The abiotic interaction between ferric phosphate and major macromolecular organics (protein, saccharide, humic substance) in waste activated sludge (WAS) were studied, and the effect of phosphate on protein and the reaction mechanism were discussed in particular. With the addition of ferric phosphate, the concentration of protein was greatly reduced with a removal efficiency of 77.3%, accompanied by a remarkable increment of NH4+-N concentration (13.5 mg/L) when the release efficiency of NH4+-N reached 52.7%, while fulvic acid (FA) and glucose barely changed. PO43‐ was the functional ion dominating the protein decomposition and NH4+-N release. The maximal release efficiency of NH4+-N (66.9%) occurred at pH 7, and the NH4+-N concentration mainly depended on the protein concentration, while the presence of FA and glucose would interfere the decomposition of protein.
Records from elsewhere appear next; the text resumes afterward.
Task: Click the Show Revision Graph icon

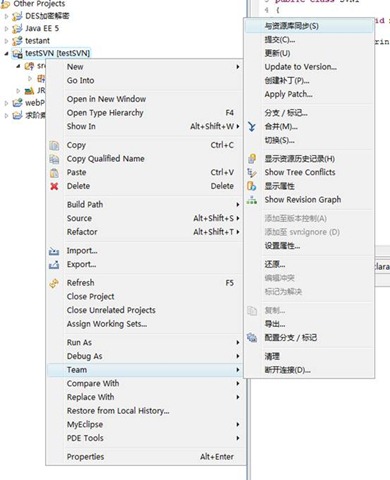Action: pyautogui.click(x=252, y=200)
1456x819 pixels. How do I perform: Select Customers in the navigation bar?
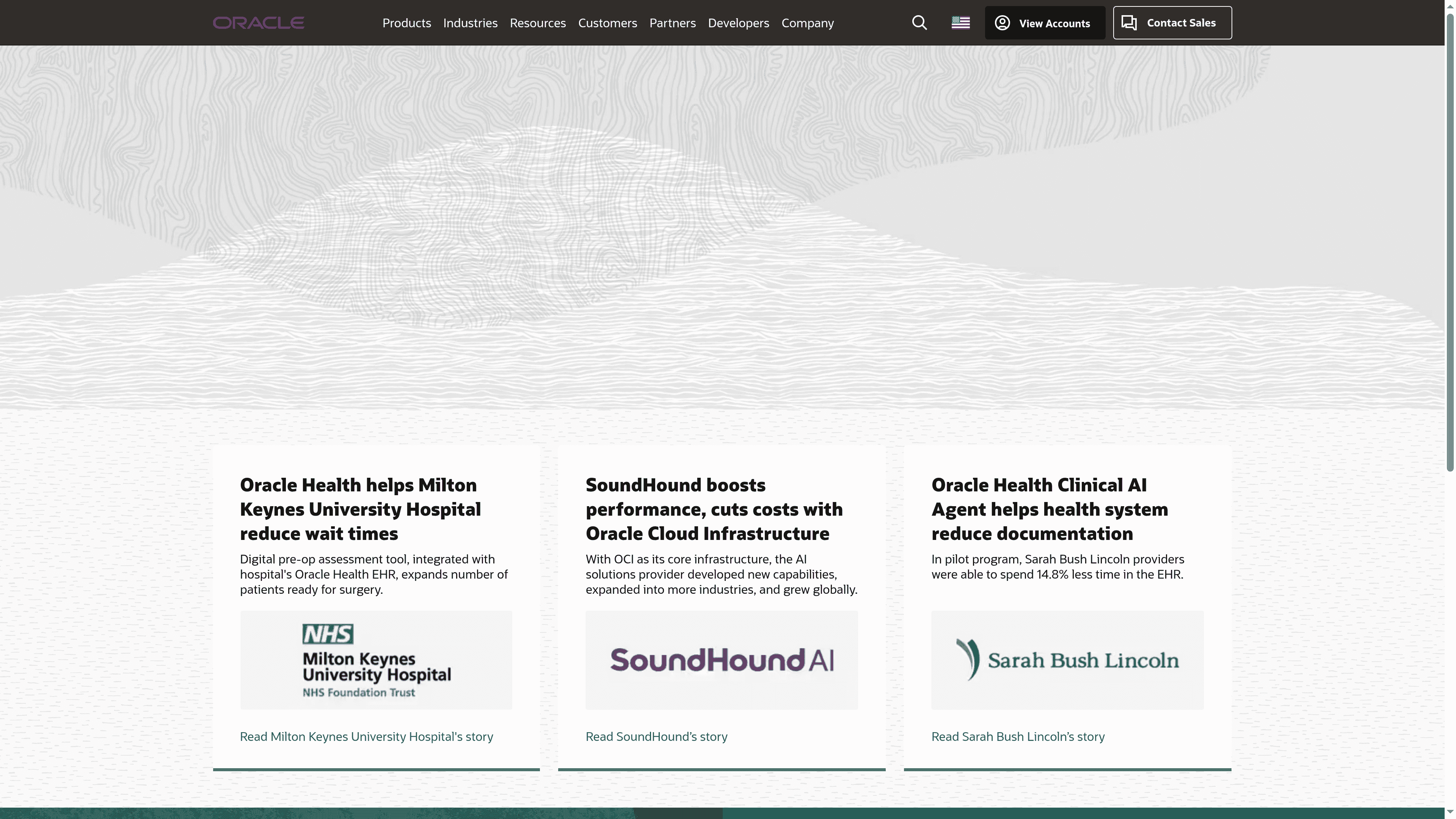(607, 23)
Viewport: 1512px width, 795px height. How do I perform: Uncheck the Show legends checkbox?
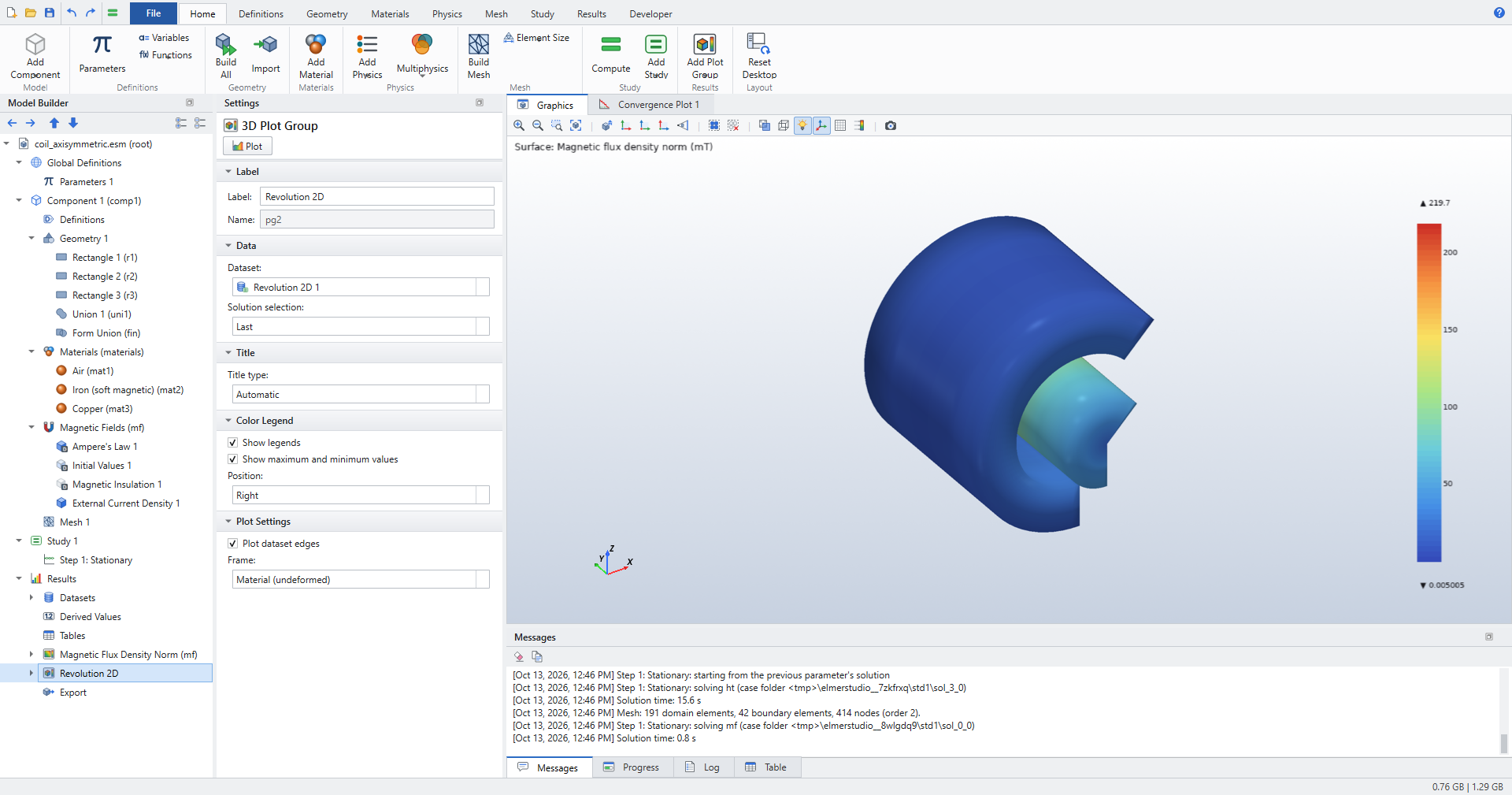232,443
The analytical results of circular dichroism (CD) suggested that the reaction went through two stages: firstly, the process was relatively stable and phosphate showed a tendency to facilitate the transition from helices to β-sheets; then peptide chains on the helices were broken and deamination of amino acid residues occurred. Due to the loss of hydrophilic groups, hydrophobicity of the residue was further enhanced, resulting in its co-precipitation with protein. The results are applicable to proteins with similar structures to bovine serum albumin (BSA). This study provides a novel insight into the transformation of organic matters and phosphorus (P) in the anaerobic treatments of WAS.